Document ::
START

This redemption feature is structured to allow for all of the outstanding warrants to be redeemed when the Class A ordinary shares are
trading at or above $10.00 per share, which may be at a time when the trading price of our Class A ordinary shares is below the exercise price of the warrants. We have established this redemption feature to provide us with the flexibility to
redeem the warrants without the warrants having to reach the $18.00 per share threshold set forth above under “—Redemption of Warrants When the Price per Class A Ordinary Share Equals or Exceeds $18.00.” Holders choosing to
exercise their warrants in connection with a redemption pursuant to this feature will, in effect, receive a number of shares for their warrants based on an option pricing model with a fixed volatility input as of January 21, 2021. This
redemption right provides us with an additional mechanism by which to redeem all of the outstanding warrants, and therefore have certainty as to our capital structure as the warrants would no longer be outstanding and would have been exercised or
redeemed. We will be required to pay the applicable redemption price to warrant holders if we choose to exercise this redemption right and it will allow us to quickly proceed with a redemption of the warrants if we determine it is in our best
interest to do so. As such, we would redeem the warrants in this manner when we believe it is in our best interest to update our capital structure to remove the warrants and pay the redemption price to the warrant holders. As stated above, we can
redeem the warrants when the Class A ordinary shares are trading at a price starting at $10.00, which is below the exercise price of $11.50, because it will provide certainty with respect to our capital structure and cash position while
providing warrant holders with the opportunity to exercise their warrants on a cashless basis for the applicable number of shares. If we choose to redeem the warrants when the Class A ordinary shares are trading at a price below the exercise
price of the warrants, this could result in the warrant holders receiving fewer Class A ordinary shares than they would have received if they had chosen to wait to exercise their warrants for Class A ordinary shares if and when such
Class A ordinary shares were trading at a price higher than the exercise price of $11.50. 

  
 7 

 No fractional Class A ordinary shares will be issued upon exercise. If, upon exercise,
a holder would be entitled to receive a fractional interest in a share, we will round down to the nearest whole number of the number of Class A ordinary shares to be issued to the holder. If, at the time of redemption, the warrants are
exercisable for a security other than the Class A ordinary shares pursuant to the warrant agreement (for instance, if we are not the surviving company in our initial business combination), the warrants may be exercised for such security. At
such time as the warrants become exercisable for a security other than the Class A ordinary shares, the company (or surviving company) will use its commercially reasonable efforts to register under the Securities Act the security issuable upon
the exercise of the warrants. 
 Redemption Procedures. A holder of a warrant may notify us in writing in the event it elects to be
subject to a requirement that such holder will not have the right to exercise such warrant, to the extent that after giving effect to such exercise, such person (together with such person’s affiliates), to the warrant agent’s actual
knowledge, would beneficially own in excess of 4.9% or 9.8% (as specified by the holder) of the Class A ordinary shares outstanding immediately after giving effect to such exercise.

END

Dataset excerpt ::
START

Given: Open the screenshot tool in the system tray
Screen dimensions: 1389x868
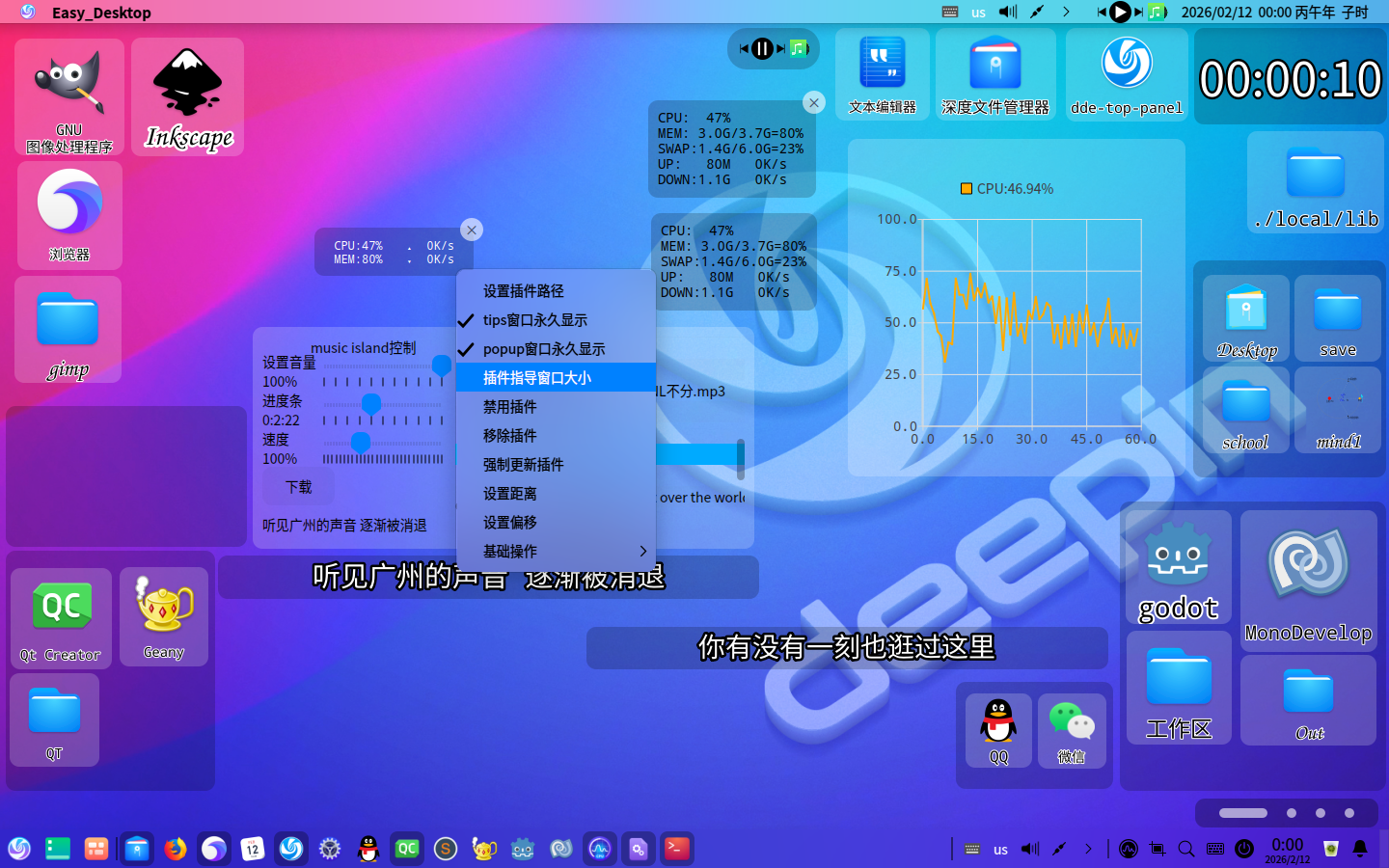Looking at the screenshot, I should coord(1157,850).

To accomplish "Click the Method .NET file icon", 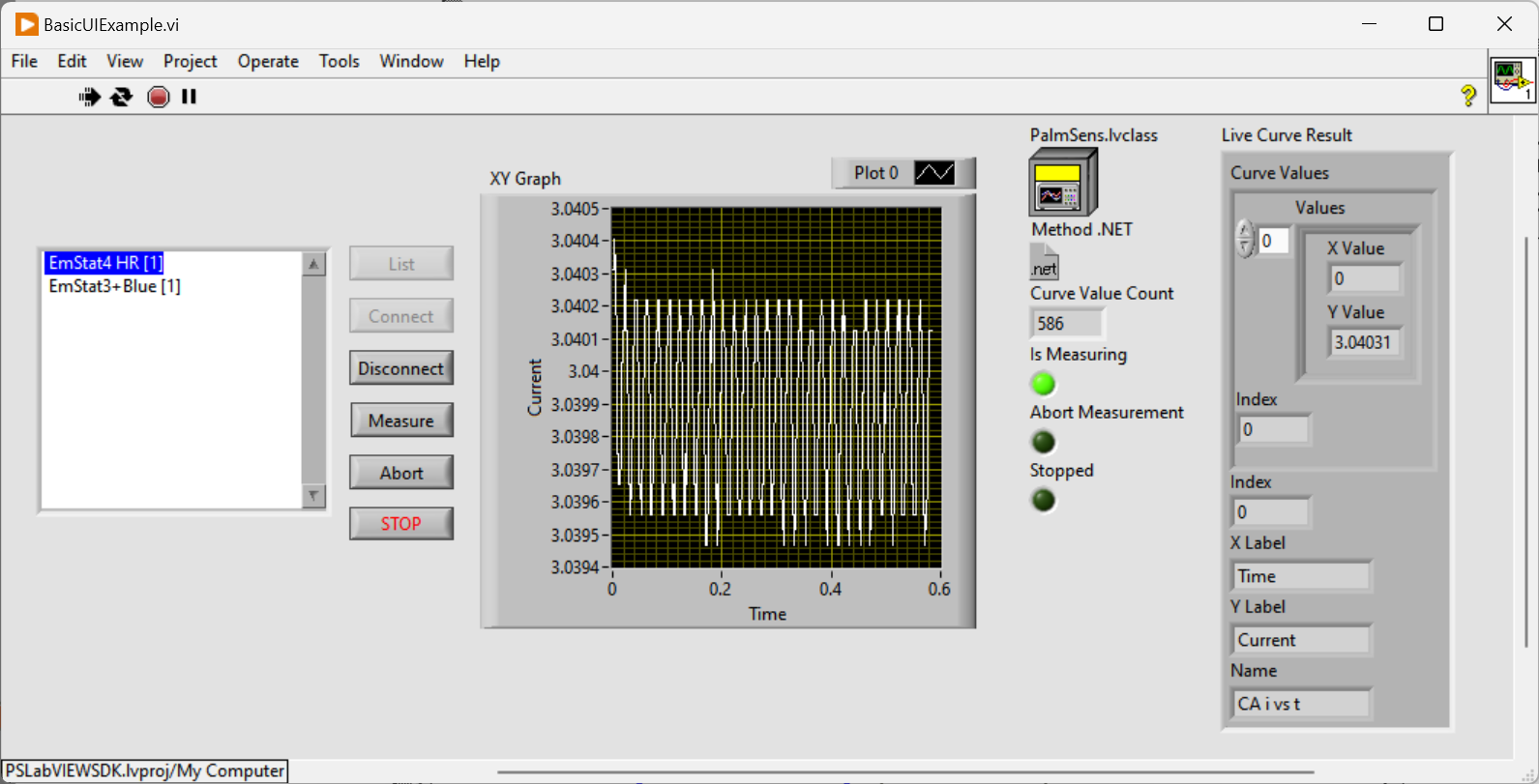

END

Problem description ::
Reproduce the warrant redemption text above word for word, everything from "No fractional Class" down to "exercise of the warrants.".

Correct output ::
No fractional Class A ordinary shares will be issued upon exercise. If, upon exercise,
a holder would be entitled to receive a fractional interest in a share, we will round down to the nearest whole number of the number of Class A ordinary shares to be issued to the holder. If, at the time of redemption, the warrants are
exercisable for a security other than the Class A ordinary shares pursuant to the warrant agreement (for instance, if we are not the surviving company in our initial business combination), the warrants may be exercised for such security. At
such time as the warrants become exercisable for a security other than the Class A ordinary shares, the company (or surviving company) will use its commercially reasonable efforts to register under the Securities Act the security issuable upon
the exercise of the warrants.